What you have to do :: Reproduce word for word the part of the data that opens with the line containing "This screenshot has height=443, width=540." and closes with the line containing "Action: pyautogui.click(x=475, y=295)", including both of those lines.

* Begin Material *

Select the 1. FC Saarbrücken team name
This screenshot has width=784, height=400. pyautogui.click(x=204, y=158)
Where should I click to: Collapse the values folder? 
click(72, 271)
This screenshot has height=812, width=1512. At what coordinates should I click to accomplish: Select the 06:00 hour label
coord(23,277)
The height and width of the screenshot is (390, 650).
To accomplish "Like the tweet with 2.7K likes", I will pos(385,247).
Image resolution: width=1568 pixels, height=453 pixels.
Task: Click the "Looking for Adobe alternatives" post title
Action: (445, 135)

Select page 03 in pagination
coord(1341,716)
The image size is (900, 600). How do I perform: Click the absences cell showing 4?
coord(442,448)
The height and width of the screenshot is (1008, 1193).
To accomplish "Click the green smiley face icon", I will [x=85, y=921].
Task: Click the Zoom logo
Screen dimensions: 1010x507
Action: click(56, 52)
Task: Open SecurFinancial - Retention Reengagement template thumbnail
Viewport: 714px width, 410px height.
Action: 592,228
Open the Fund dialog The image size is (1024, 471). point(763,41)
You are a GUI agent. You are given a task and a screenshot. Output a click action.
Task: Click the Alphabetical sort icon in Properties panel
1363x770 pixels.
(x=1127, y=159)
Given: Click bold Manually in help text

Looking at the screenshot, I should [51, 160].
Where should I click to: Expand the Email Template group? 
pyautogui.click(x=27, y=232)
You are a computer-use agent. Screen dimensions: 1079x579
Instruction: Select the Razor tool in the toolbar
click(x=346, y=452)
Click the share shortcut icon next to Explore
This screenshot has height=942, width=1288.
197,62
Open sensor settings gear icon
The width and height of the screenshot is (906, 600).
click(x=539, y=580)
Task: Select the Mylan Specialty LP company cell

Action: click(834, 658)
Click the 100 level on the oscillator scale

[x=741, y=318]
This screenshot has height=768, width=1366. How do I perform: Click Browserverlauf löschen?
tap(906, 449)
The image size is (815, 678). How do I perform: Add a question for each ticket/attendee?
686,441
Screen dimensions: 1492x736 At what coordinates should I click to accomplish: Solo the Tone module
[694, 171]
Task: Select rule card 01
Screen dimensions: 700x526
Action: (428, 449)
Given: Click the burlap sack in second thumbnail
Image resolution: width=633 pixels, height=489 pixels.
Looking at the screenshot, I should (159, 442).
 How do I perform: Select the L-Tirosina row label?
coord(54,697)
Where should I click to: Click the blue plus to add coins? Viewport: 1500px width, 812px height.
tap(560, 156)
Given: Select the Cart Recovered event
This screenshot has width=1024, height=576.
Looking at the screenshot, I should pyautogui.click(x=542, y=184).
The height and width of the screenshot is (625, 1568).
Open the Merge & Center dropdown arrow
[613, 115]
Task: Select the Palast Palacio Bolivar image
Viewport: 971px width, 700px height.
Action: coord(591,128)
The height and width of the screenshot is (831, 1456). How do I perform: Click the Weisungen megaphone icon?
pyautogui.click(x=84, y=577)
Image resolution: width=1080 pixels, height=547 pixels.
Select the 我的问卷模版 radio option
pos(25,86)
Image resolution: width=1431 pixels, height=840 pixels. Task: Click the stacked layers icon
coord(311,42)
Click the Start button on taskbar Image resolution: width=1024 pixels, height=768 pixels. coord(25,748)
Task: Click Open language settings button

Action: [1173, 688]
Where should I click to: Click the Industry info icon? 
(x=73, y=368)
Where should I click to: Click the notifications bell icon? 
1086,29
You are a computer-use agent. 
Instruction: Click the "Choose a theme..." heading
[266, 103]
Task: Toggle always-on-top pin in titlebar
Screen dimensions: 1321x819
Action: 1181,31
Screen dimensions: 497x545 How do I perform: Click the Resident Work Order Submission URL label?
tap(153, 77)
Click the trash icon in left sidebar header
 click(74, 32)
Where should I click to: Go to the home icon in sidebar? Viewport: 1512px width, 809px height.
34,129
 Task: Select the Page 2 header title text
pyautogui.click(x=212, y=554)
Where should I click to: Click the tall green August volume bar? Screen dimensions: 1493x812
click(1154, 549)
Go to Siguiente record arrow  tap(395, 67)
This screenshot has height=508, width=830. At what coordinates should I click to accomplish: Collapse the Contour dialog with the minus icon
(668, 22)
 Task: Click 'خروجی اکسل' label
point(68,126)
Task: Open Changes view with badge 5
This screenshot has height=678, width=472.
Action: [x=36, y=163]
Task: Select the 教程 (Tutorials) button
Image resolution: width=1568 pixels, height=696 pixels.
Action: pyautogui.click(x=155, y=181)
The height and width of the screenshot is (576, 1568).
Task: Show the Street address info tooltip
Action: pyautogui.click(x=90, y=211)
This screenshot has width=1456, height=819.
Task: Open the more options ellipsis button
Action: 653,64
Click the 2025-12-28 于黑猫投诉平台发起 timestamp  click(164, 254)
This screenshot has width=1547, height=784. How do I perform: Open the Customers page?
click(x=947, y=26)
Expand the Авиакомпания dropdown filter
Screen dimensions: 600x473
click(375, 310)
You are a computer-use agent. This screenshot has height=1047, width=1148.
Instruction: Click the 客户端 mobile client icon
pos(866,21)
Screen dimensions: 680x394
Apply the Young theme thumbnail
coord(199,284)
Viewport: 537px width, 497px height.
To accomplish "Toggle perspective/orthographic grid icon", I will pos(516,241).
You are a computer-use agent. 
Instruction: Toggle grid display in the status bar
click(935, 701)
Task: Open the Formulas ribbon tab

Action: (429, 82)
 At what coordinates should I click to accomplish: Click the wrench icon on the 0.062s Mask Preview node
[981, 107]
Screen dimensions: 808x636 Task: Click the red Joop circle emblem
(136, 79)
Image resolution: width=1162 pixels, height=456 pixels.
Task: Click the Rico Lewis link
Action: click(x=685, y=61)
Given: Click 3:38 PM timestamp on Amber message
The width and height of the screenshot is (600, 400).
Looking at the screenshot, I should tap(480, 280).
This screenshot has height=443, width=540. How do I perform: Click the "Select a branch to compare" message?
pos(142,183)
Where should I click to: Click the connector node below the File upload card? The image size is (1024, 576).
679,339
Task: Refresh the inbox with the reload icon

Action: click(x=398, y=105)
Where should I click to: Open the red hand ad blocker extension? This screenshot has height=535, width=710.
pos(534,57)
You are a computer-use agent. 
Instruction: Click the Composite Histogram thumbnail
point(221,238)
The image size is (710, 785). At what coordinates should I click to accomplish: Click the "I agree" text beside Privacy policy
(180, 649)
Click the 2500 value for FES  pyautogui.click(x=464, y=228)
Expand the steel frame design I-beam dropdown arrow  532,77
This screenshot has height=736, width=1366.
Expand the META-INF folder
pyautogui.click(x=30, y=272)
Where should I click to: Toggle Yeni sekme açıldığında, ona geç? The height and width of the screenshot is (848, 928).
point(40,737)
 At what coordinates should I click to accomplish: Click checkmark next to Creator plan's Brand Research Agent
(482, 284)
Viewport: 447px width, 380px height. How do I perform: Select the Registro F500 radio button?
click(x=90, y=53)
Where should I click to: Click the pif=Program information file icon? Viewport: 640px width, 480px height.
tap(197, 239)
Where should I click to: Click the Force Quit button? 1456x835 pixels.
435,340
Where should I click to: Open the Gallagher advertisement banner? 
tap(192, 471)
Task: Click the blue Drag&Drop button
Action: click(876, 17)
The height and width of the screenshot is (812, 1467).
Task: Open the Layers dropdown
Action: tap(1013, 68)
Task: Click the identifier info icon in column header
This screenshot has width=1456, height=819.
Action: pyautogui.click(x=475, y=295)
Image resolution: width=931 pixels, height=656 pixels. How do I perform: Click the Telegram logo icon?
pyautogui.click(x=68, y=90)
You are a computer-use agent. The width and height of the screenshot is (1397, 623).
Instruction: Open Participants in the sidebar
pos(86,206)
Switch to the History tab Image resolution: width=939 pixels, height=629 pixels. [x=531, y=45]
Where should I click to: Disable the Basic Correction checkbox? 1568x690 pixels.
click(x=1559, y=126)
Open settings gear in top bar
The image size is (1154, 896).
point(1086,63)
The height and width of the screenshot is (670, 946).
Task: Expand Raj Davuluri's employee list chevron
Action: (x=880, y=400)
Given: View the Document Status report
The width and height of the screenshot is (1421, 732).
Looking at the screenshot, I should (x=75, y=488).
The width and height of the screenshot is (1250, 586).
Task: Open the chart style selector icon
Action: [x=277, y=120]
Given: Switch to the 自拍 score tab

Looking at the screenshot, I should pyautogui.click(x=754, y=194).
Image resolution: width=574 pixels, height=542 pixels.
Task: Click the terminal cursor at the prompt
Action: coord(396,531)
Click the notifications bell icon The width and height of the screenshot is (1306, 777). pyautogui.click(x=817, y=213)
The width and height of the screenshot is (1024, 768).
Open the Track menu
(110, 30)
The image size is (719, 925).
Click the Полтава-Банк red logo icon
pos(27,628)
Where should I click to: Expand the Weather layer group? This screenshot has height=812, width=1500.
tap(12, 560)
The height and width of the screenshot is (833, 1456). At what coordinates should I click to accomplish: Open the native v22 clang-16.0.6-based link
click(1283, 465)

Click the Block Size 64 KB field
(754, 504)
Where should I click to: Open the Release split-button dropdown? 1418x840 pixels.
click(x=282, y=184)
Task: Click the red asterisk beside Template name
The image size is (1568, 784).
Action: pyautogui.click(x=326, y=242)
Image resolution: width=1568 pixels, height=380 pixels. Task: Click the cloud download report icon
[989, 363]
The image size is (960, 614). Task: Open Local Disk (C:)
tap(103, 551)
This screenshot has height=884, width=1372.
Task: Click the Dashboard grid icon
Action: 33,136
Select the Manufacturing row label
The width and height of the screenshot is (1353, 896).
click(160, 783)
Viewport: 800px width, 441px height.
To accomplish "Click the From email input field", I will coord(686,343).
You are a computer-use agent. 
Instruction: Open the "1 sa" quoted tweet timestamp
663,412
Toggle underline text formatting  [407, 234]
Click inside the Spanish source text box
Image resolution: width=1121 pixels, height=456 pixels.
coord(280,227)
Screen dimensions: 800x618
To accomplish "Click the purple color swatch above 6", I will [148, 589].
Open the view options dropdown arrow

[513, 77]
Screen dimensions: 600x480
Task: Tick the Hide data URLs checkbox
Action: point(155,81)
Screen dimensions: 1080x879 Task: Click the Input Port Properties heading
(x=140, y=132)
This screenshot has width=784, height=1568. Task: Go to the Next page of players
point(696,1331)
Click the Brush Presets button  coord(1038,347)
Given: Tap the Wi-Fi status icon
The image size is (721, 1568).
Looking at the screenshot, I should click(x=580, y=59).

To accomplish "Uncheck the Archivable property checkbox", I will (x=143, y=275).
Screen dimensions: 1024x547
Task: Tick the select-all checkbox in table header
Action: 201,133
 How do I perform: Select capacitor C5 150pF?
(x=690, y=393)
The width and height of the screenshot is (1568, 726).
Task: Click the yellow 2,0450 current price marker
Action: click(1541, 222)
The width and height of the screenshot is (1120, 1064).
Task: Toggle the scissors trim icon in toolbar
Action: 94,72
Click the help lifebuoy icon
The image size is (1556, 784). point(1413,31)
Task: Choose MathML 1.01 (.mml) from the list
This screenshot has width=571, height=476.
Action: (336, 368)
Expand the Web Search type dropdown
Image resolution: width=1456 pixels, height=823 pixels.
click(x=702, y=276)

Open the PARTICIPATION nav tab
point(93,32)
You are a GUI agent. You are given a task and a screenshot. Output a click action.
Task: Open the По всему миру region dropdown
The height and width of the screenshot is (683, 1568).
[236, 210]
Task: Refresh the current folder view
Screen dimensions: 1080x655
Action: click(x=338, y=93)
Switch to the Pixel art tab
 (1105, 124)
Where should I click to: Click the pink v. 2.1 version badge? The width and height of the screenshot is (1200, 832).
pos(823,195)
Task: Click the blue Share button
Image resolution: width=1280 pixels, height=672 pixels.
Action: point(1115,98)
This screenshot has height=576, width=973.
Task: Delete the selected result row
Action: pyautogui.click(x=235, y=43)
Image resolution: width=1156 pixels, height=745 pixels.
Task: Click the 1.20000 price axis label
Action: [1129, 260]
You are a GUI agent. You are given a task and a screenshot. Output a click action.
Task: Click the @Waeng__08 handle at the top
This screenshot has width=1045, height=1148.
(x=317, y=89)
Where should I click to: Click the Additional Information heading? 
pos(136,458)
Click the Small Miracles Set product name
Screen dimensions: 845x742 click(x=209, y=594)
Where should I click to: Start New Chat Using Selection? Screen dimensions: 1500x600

* End Material *

Solution for this problem ::
This screenshot has height=443, width=540. How do I perform: Click the "Select a branch to compare" message?
pos(142,183)
Where should I click to: Click the connector node below the File upload card? The image size is (1024, 576).
679,339
Task: Refresh the inbox with the reload icon

Action: click(x=398, y=105)
Where should I click to: Open the red hand ad blocker extension? This screenshot has height=535, width=710.
pos(534,57)
You are a computer-use agent. 
Instruction: Click the Composite Histogram thumbnail
point(221,238)
The image size is (710, 785). At what coordinates should I click to accomplish: Click the "I agree" text beside Privacy policy
(180, 649)
Click the 2500 value for FES  pyautogui.click(x=464, y=228)
Expand the steel frame design I-beam dropdown arrow  532,77
This screenshot has height=736, width=1366.
Expand the META-INF folder
pyautogui.click(x=30, y=272)
Where should I click to: Toggle Yeni sekme açıldığında, ona geç? The height and width of the screenshot is (848, 928).
point(40,737)
 At what coordinates should I click to accomplish: Click checkmark next to Creator plan's Brand Research Agent
(482, 284)
Viewport: 447px width, 380px height. How do I perform: Select the Registro F500 radio button?
click(x=90, y=53)
Where should I click to: Click the pif=Program information file icon? Viewport: 640px width, 480px height.
tap(197, 239)
Where should I click to: Click the Force Quit button? 1456x835 pixels.
435,340
Where should I click to: Open the Gallagher advertisement banner? 
tap(192, 471)
Task: Click the blue Drag&Drop button
Action: click(876, 17)
The height and width of the screenshot is (812, 1467).
Task: Open the Layers dropdown
Action: tap(1013, 68)
Task: Click the identifier info icon in column header
This screenshot has width=1456, height=819.
Action: pyautogui.click(x=475, y=295)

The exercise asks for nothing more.